## PROVIDED TEXT
┄┄┄┄┄┄┄┄┄┄┄┄┄┄┄┄┄┄┄┄

Short-term economic indicators signaled a partial recovery in the economic activity in Bulgaria over the third quarter of 2020. Easing of restrictions imposed against COVID-19 in Bulgaria and abroad resulted in a steady improvement in the business climate and consumer confidence. These developments were accompanied by increases on a quarterly basis in retail sales, turnover in industry, and construction output and services indices, and also by a decrease in the unemployment rate to 7.9 per cent in August from 8.8 per cent in May 2020 according to the Employment Agency data seasonally adjusted by the BNB.

Finally it turned out that the overall economic contraction for Bulgaria was milder than expected. Confinement measures have been less severe and the fall in economic activity lower than in many other EU countries, with economic output having shrunk by 5.2% year-on-year in the third quarter of 2020. The reopening of businesses and the relaxation of containment measures in the summer were accompanied by a recovery of activity that took on momentum in July.

Manufacturing had almost returned to December 2019 activity levels by September 2020, and goods exports have started to recover. Services, including tourism, passenger transport and retail, have been slower to bounce back. Inflation fell, driven not only by the fall in international energy prices, but also by the slowdown in core inflation and the cut in regulated natural gas and heating prices.

Unfortunately the new surge in the pandemic has affected the recovery and economic activity is expected to slow down substantially in the fourth quarter due to the growth in the number of cases from October and as the lockdown hits at the end of November.

┄┄┄┄┄┄┄┄┄┄┄┄┄┄┄┄┄┄┄┄

## DATA EXTRACT
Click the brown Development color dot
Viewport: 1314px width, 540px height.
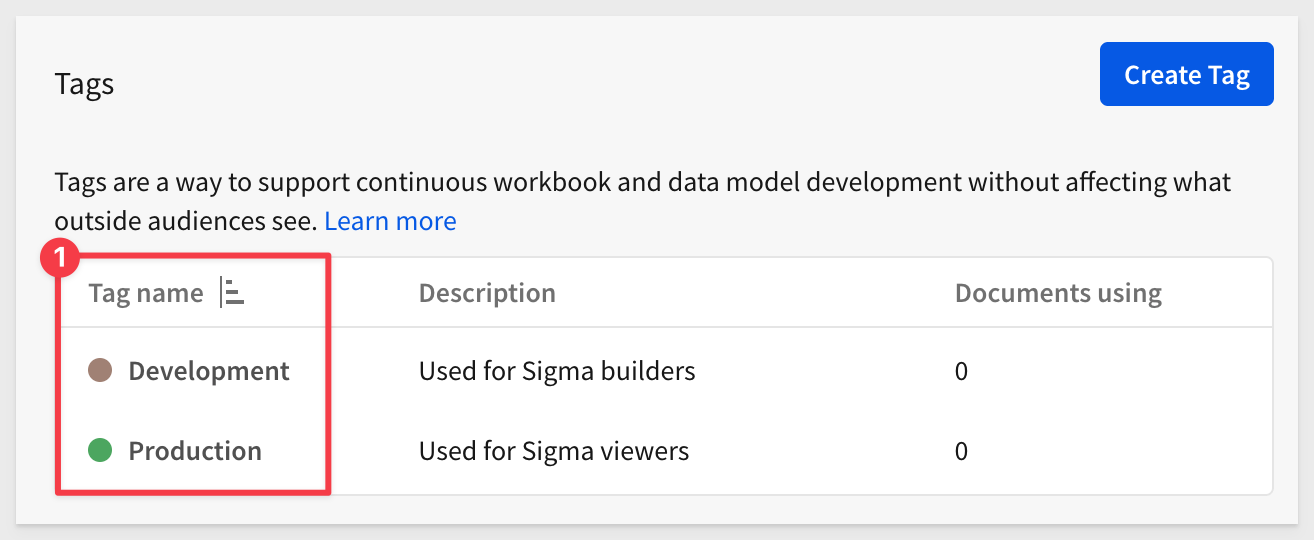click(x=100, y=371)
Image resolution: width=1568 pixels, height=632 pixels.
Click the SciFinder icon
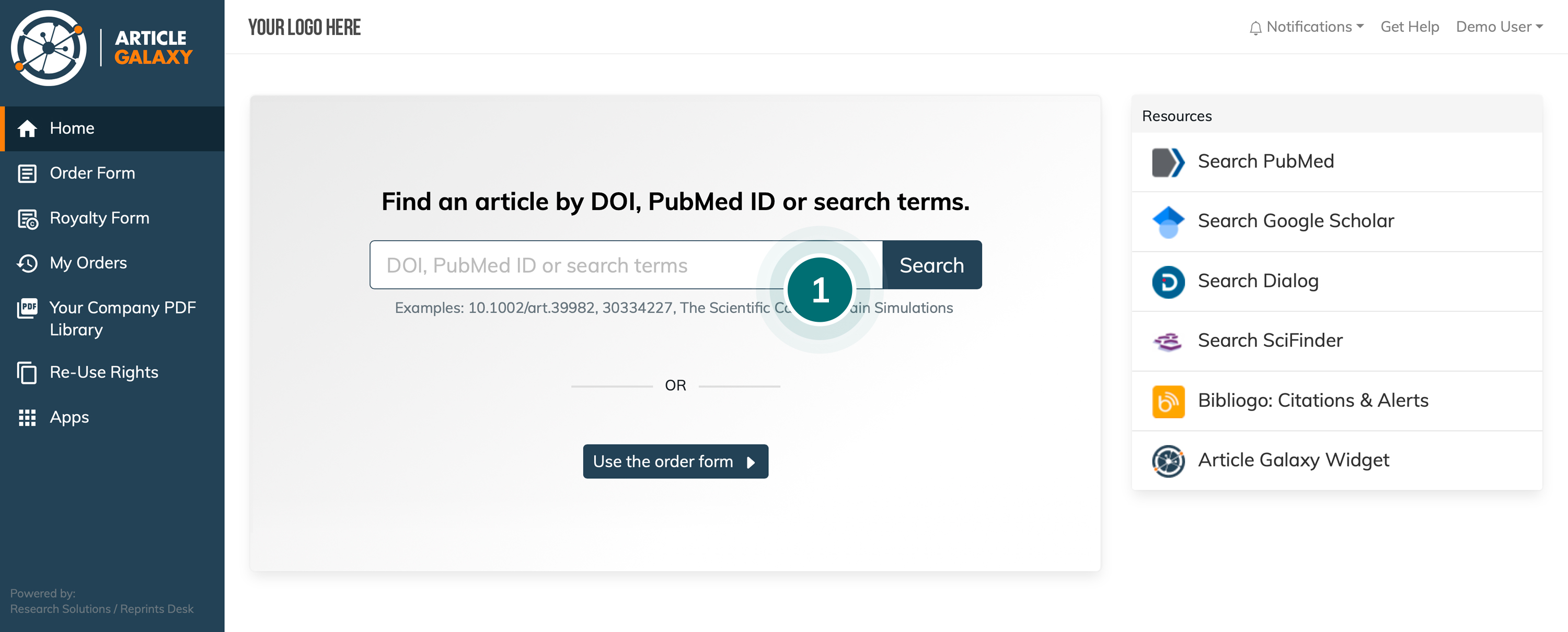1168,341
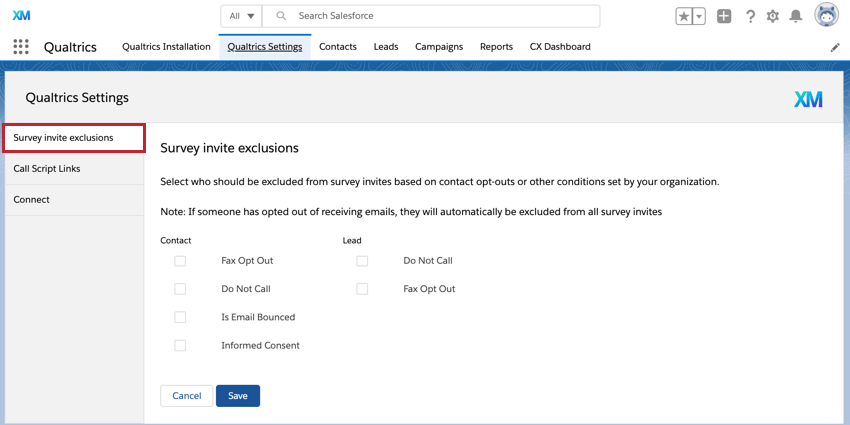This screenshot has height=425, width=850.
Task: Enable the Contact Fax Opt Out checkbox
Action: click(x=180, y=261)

┄┄┄┄┄┄┄┄┄┄┄┄┄┄┄┄┄┄┄┄

Please answer these questions using the text on Bulgaria's economy in 2020.
(a) What was the unemployment rate in August 2020?
(b) By how much did economic output shrink year-on-year in the third quarter of 2020?
(c) In which month did the recovery of activity take on momentum?

(a) 7.9 per cent
(b) 5.2%
(c) July